▶ [WORK TO COMPLETE]: Look through the entries below and copy exactly the part that begins with the line containing "III Encuentro Interprovincial" and ends with the line containing "Shampoo para gatos (140, 569)". Do not copy the pictures.

▶ [EXCERPTED RECORDS]:
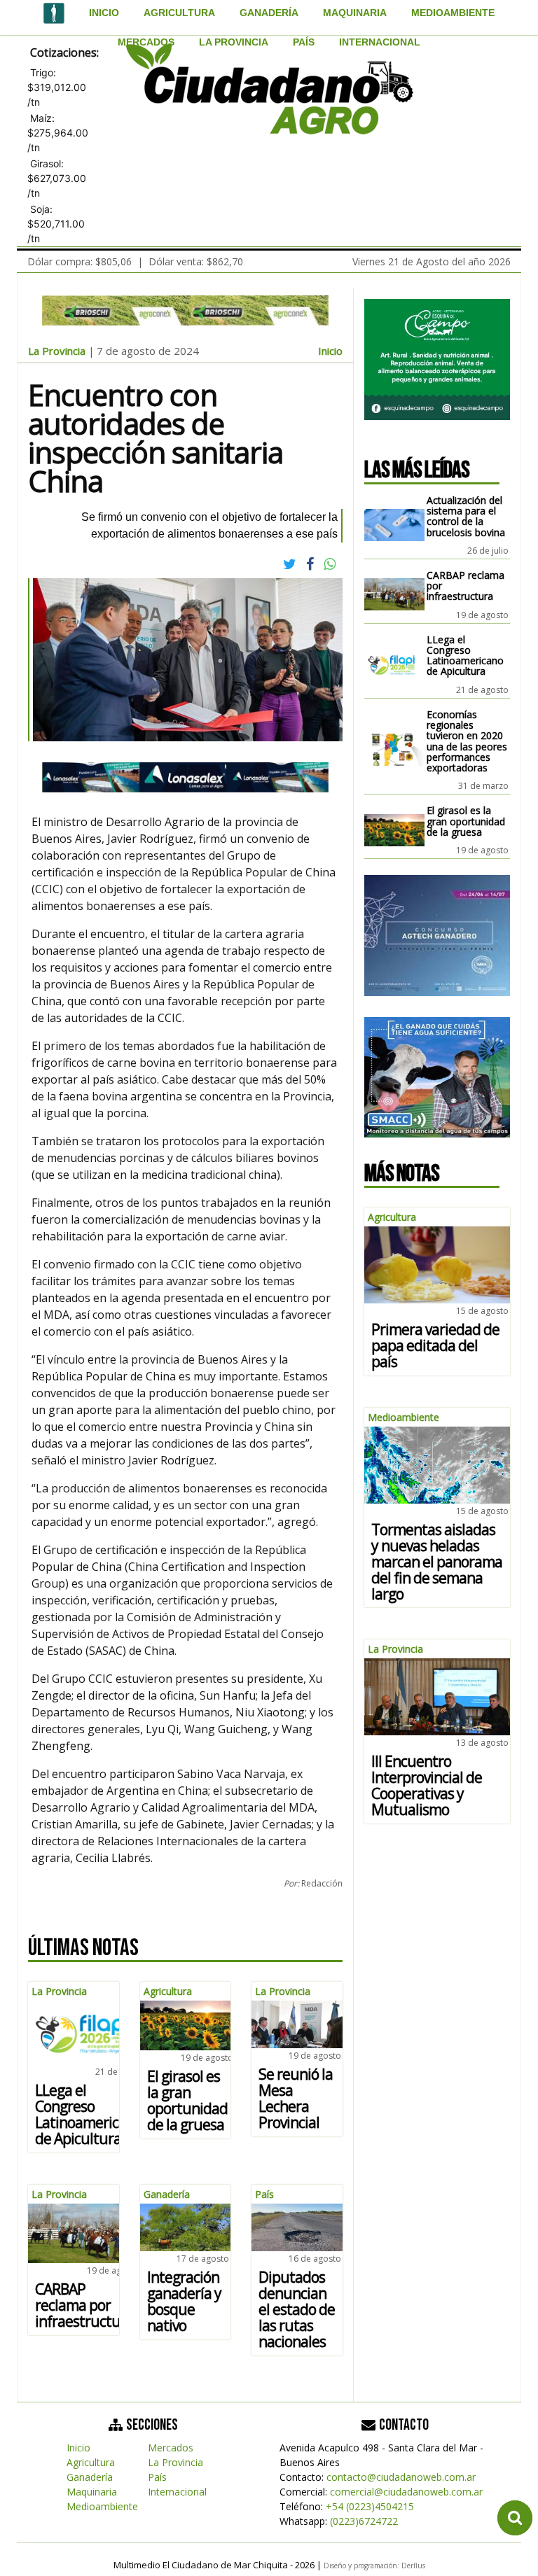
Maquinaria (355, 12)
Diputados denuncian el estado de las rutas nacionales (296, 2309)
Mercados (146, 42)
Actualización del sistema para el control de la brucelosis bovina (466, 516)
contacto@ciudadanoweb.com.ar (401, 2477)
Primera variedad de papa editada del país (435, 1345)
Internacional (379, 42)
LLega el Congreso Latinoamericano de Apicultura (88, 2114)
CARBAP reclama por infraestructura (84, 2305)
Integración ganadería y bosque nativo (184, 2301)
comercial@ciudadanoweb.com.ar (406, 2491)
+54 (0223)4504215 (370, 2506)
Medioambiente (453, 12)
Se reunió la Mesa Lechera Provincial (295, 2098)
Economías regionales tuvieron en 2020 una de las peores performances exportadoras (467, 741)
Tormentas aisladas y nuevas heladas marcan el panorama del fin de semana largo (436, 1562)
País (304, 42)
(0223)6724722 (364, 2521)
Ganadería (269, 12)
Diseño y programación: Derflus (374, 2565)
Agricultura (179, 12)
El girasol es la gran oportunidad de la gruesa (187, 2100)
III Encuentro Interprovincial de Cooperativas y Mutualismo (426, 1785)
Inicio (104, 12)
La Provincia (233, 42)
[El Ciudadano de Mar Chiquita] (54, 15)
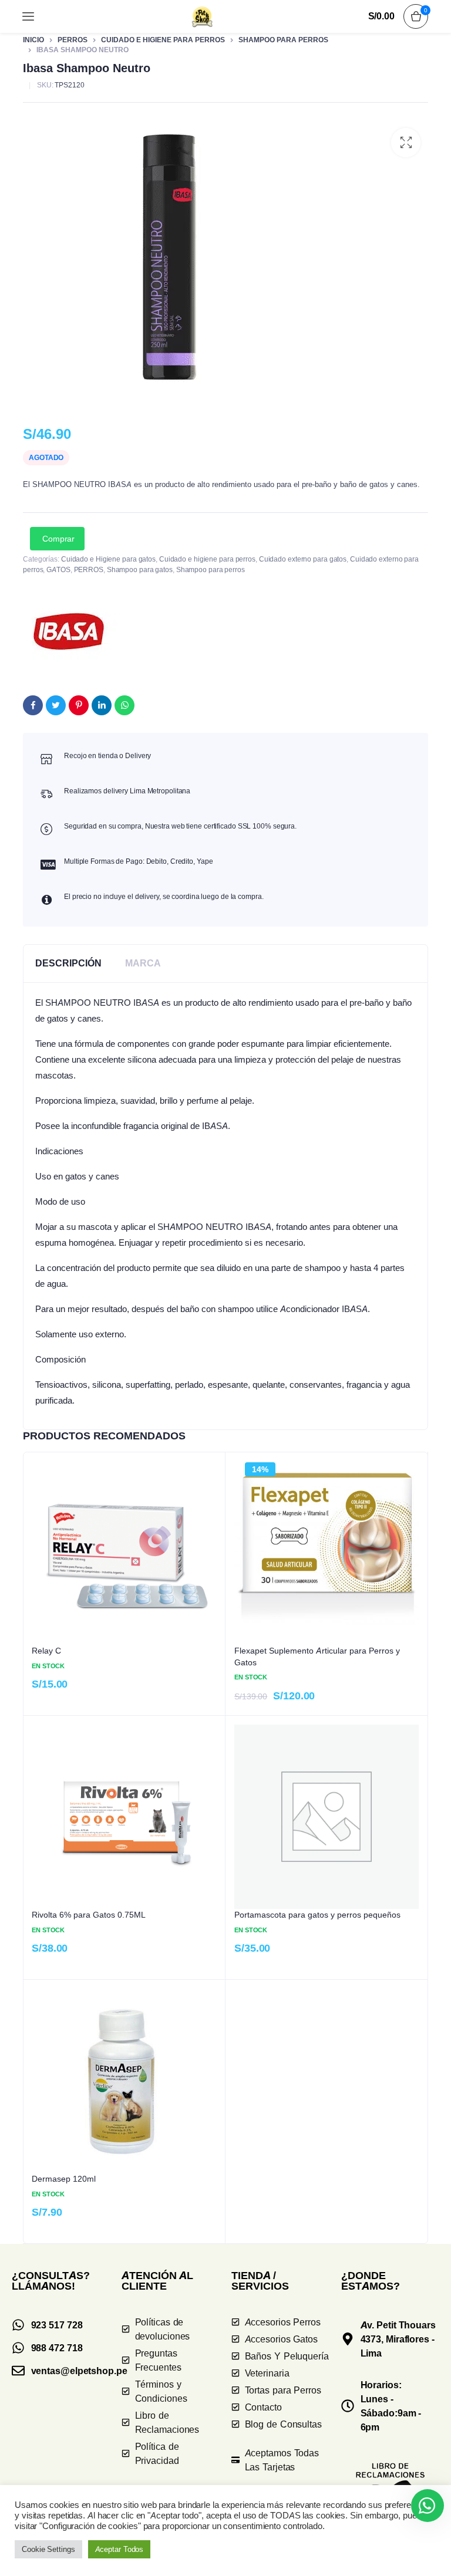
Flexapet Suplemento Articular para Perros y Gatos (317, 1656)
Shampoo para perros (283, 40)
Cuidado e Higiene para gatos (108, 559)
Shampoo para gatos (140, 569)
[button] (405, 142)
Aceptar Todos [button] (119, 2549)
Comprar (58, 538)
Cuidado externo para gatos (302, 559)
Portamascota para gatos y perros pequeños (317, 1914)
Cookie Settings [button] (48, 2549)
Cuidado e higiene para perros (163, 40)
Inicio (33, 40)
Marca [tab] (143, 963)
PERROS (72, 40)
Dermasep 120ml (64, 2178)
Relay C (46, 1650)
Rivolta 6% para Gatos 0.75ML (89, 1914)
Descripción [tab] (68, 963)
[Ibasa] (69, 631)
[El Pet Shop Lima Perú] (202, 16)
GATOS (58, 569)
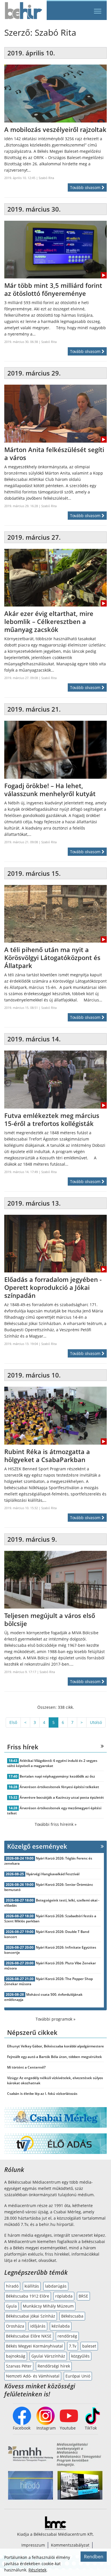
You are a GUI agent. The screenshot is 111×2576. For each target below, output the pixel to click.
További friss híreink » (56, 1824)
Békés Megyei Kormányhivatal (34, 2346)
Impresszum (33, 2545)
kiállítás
...
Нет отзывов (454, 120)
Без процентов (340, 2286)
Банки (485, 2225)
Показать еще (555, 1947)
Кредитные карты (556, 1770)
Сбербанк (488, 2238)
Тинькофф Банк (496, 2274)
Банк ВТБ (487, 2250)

▶ [OUTPUT BELOW]:
III Encuentro Interprovincial de Cooperativas y Mutualismo (426, 1785)
Inicio (104, 12)
La Provincia (233, 42)
[El Ciudadano de Mar Chiquita] (54, 15)
Flexapet Suplemento Articular para Perros y Gatos (317, 1656)
Shampoo para perros (283, 40)
Cuidado e Higiene para gatos (108, 559)
Shampoo para gatos (140, 569)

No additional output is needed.